Transcribe everything in the records, dropping and changing nothing.
-------- GIVEN RECORDS --------
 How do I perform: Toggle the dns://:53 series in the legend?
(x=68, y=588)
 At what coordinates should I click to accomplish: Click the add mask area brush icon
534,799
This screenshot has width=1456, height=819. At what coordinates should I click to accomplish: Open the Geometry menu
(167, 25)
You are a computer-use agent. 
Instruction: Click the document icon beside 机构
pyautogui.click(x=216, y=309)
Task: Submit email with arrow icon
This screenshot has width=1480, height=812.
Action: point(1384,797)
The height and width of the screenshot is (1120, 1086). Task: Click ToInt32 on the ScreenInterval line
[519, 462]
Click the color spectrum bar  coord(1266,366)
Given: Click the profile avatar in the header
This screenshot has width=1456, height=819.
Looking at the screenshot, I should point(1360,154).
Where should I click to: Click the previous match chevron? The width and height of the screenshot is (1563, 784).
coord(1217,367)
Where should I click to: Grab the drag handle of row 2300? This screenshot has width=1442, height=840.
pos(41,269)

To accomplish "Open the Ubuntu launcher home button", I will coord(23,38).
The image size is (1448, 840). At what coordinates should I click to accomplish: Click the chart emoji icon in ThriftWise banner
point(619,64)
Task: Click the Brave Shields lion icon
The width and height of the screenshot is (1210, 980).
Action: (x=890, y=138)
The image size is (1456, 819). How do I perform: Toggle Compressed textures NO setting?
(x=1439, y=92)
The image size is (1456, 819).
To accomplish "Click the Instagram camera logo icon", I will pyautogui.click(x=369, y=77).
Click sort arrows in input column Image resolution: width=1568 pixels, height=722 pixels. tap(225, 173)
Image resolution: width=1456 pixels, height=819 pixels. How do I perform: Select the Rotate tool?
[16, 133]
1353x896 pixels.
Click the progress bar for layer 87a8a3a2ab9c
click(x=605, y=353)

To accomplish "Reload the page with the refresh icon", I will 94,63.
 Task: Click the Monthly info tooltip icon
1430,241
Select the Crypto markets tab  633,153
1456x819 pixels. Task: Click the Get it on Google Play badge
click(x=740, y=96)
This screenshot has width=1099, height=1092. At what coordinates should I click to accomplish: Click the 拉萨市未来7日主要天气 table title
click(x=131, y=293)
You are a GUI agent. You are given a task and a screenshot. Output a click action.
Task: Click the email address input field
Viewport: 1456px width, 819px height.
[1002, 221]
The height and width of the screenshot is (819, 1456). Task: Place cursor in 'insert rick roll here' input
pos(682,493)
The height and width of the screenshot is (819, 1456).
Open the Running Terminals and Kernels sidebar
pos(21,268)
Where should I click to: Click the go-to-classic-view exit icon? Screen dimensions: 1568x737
--------
> [SOLUTION TO THE PROBLEM]
 How do I perform: Toggle the dns://:53 series in the legend?
(x=68, y=588)
 At what coordinates should I click to accomplish: Click the add mask area brush icon
534,799
This screenshot has width=1456, height=819. At what coordinates should I click to accomplish: Open the Geometry menu
(167, 25)
You are a computer-use agent. 
Instruction: Click the document icon beside 机构
pyautogui.click(x=216, y=309)
Task: Submit email with arrow icon
This screenshot has width=1480, height=812.
Action: point(1384,797)
The height and width of the screenshot is (1120, 1086). Task: Click ToInt32 on the ScreenInterval line
[519, 462]
Click the color spectrum bar  coord(1266,366)
Given: Click the profile avatar in the header
This screenshot has width=1456, height=819.
Looking at the screenshot, I should point(1360,154).
Where should I click to: Click the previous match chevron? The width and height of the screenshot is (1563, 784).
coord(1217,367)
Where should I click to: Grab the drag handle of row 2300? This screenshot has width=1442, height=840.
pos(41,269)

To accomplish "Open the Ubuntu launcher home button", I will coord(23,38).
The image size is (1448, 840). At what coordinates should I click to accomplish: Click the chart emoji icon in ThriftWise banner
point(619,64)
Task: Click the Brave Shields lion icon
The width and height of the screenshot is (1210, 980).
Action: (x=890, y=138)
The image size is (1456, 819). How do I perform: Toggle Compressed textures NO setting?
(x=1439, y=92)
The image size is (1456, 819).
To accomplish "Click the Instagram camera logo icon", I will pyautogui.click(x=369, y=77).
Click sort arrows in input column Image resolution: width=1568 pixels, height=722 pixels. tap(225, 173)
Image resolution: width=1456 pixels, height=819 pixels. How do I perform: Select the Rotate tool?
[16, 133]
1353x896 pixels.
Click the progress bar for layer 87a8a3a2ab9c
click(x=605, y=353)

To accomplish "Reload the page with the refresh icon", I will 94,63.
 Task: Click the Monthly info tooltip icon
1430,241
Select the Crypto markets tab  633,153
1456x819 pixels. Task: Click the Get it on Google Play badge
click(x=740, y=96)
This screenshot has width=1099, height=1092. At what coordinates should I click to accomplish: Click the 拉萨市未来7日主要天气 table title
click(x=131, y=293)
You are a GUI agent. You are given a task and a screenshot. Output a click action.
Task: Click the email address input field
Viewport: 1456px width, 819px height.
[1002, 221]
The height and width of the screenshot is (819, 1456). Task: Place cursor in 'insert rick roll here' input
pos(682,493)
The height and width of the screenshot is (819, 1456).
Open the Running Terminals and Kernels sidebar
pos(21,268)
Where should I click to: Click the go-to-classic-view exit icon? Screen dimensions: 1568x737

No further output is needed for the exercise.